Valveは1996年に創立され、その後「ハーフライフ」シリーズや「Portal」などのヒット作を次々と世に送り出してきた。これらのタイトルは単なるゲームにとどまらず、ゲーム業界の方向性をも変えるほどの影響力を持っている。今回のリークで最大の目玉となっているのは、「Weaponizer」と呼ばれる完全にモデリングされた武器アセットだ。これは『Half-Life 2: Episode 3』の初期ビルドから抜き出されたものとみられ、ファンがこの20年近くで目にした中で最も具体的な、Episode 3が実在した証拠と言える。
『Half-Life 2: Episode 3』は長らくファンの間で待ち望まれていたが、開発中止の噂が流れる中、詳細は不明のままだった。

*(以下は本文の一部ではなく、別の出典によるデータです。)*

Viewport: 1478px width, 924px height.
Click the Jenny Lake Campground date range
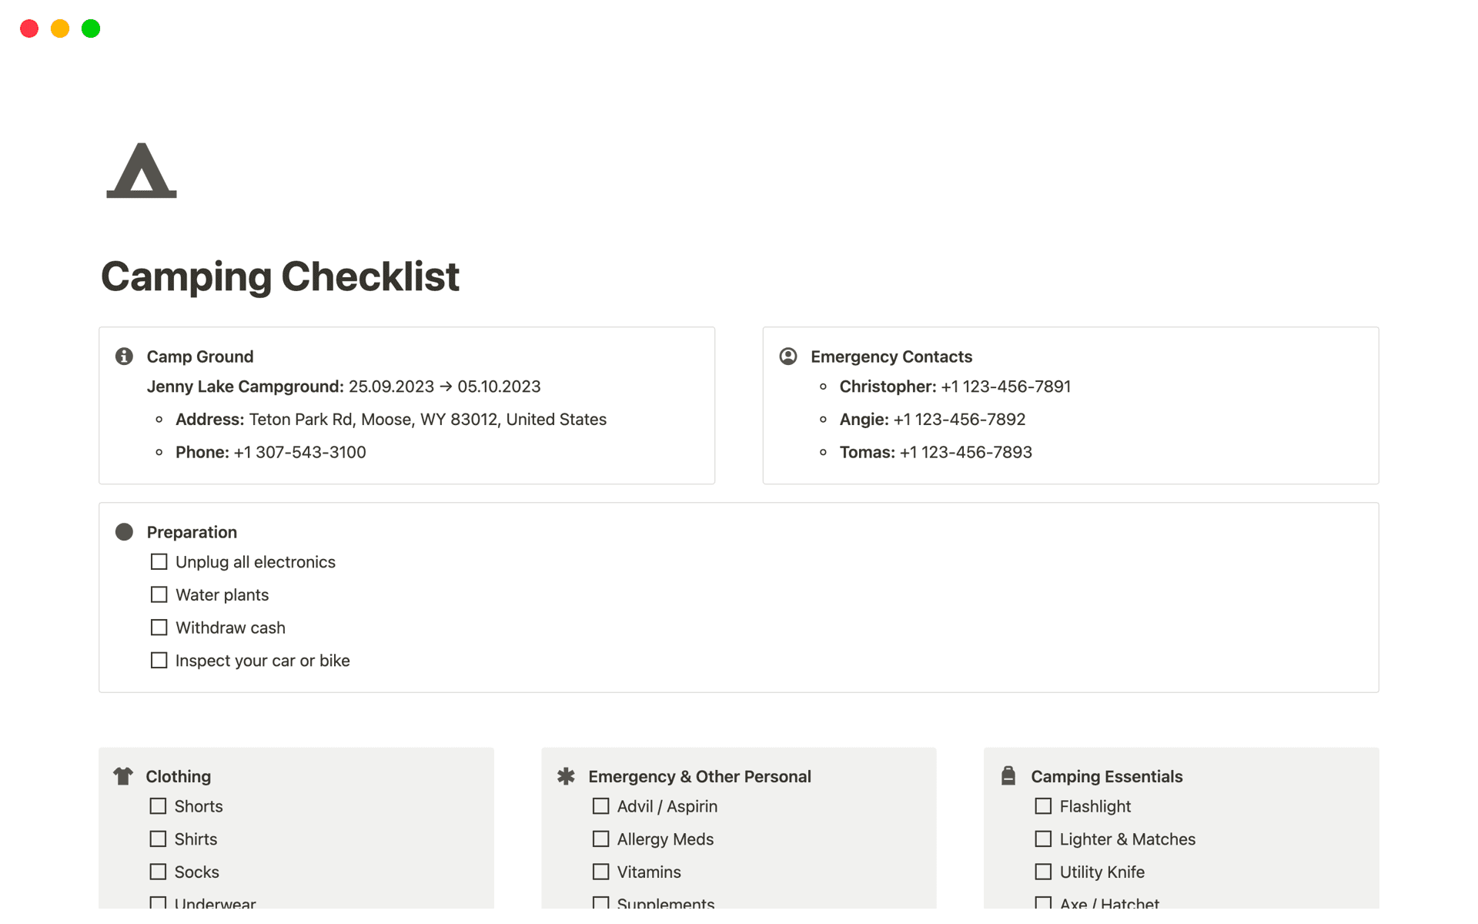pyautogui.click(x=444, y=387)
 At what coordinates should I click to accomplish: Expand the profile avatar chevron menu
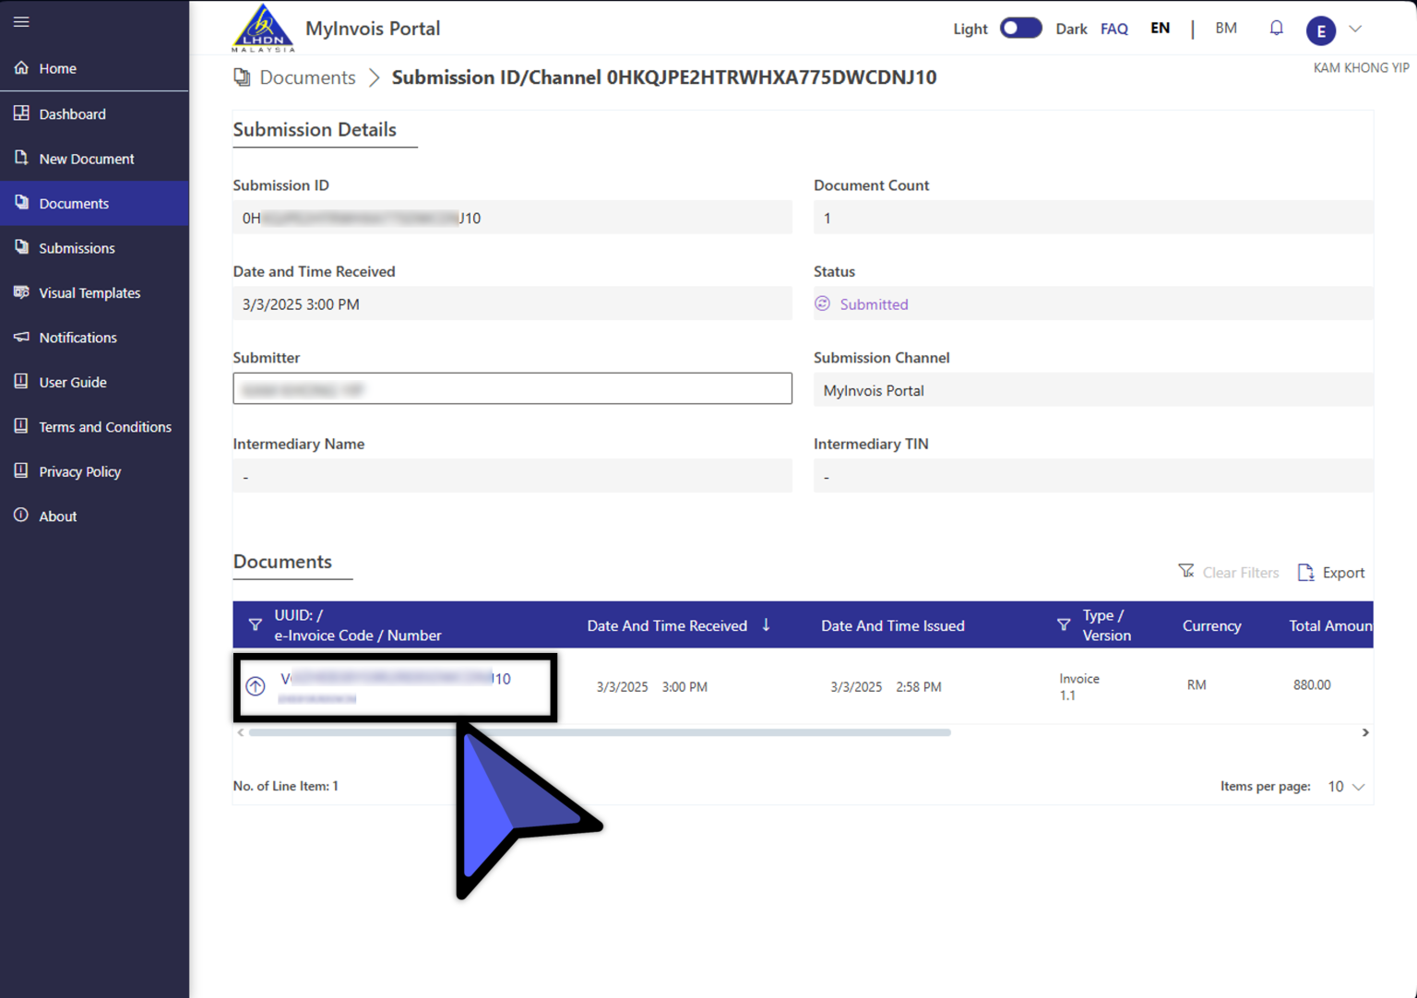(1354, 30)
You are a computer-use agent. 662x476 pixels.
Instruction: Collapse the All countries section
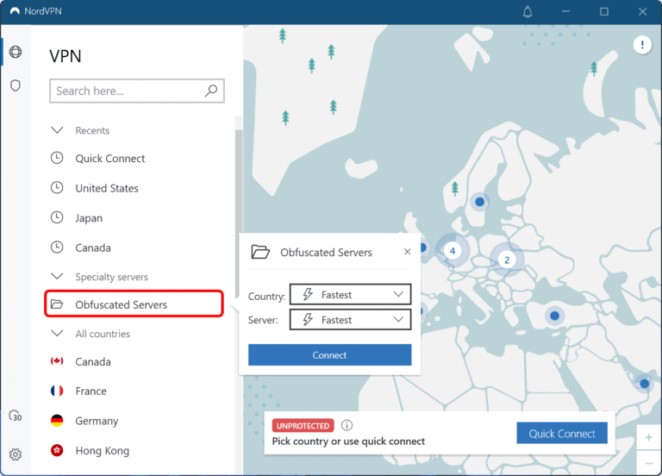tap(58, 334)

2020年の『Half-Life: Alyx』発売でシリーズ復活への期待は高まったものの、正式な続編はいまだ実現していない。今回の流出はEpisode 3の復活を確約するものではないが、少なくとも「Weaponizer」というアセットがかつて実在したことは裏付けている。
リークがもたらす影響とは
Episode 3関連の情報以外にも、アーカイブには具体的な内容が数多く含まれている。ボツになったブレットタイム要素を残した2009年7月時点の『Portal 2』ビルド、カットされたGLaDOSのボイスライン、2008年6月時点の『Left 4 Dead』ビルド、そして『Counter-Strike: Source』を改造したベースで作られた初期の『Counter-Strike: Global Offensive』ファイルなどだ。さらに目を引くのが「F-Stop」という、中止になった『Portal』の前日譚プロトタイプ。ポータルガンの代わりに、環境内のオブジェクトを操作するためのカメラを使うという内容だったという。興味深いことに、今回のリークはValve作品だけにとどまらない。『ソニック4 エピソードII』や『Fallout: New Vegas』、『Alan Wake』、『Dragon Age: Origins』といった他社タイトルのベータビルドも同じインフラ上に保管されており、まとめて流出してしまったようだ。
Valveは現時点で公式なコメントを一切出していない。GabeFollower氏によれば、12TBのアーカイブを一通りカタログ化するだけでも最低数日はかかるとのことで、今後さらなる詳細や新たな驚きが明らかになる可能性が高い。今回の一件は、Valveがレガシーインフラのセキュリティ管理を今後どう見直すのかという課題も浮き彫りにした。ファンの間では発掘された「幻の要素」への興奮と、こうしたデータ管理の甘さへの不安が入り混じっており、ゲーム業界全体がValveの今後の対応を注視している。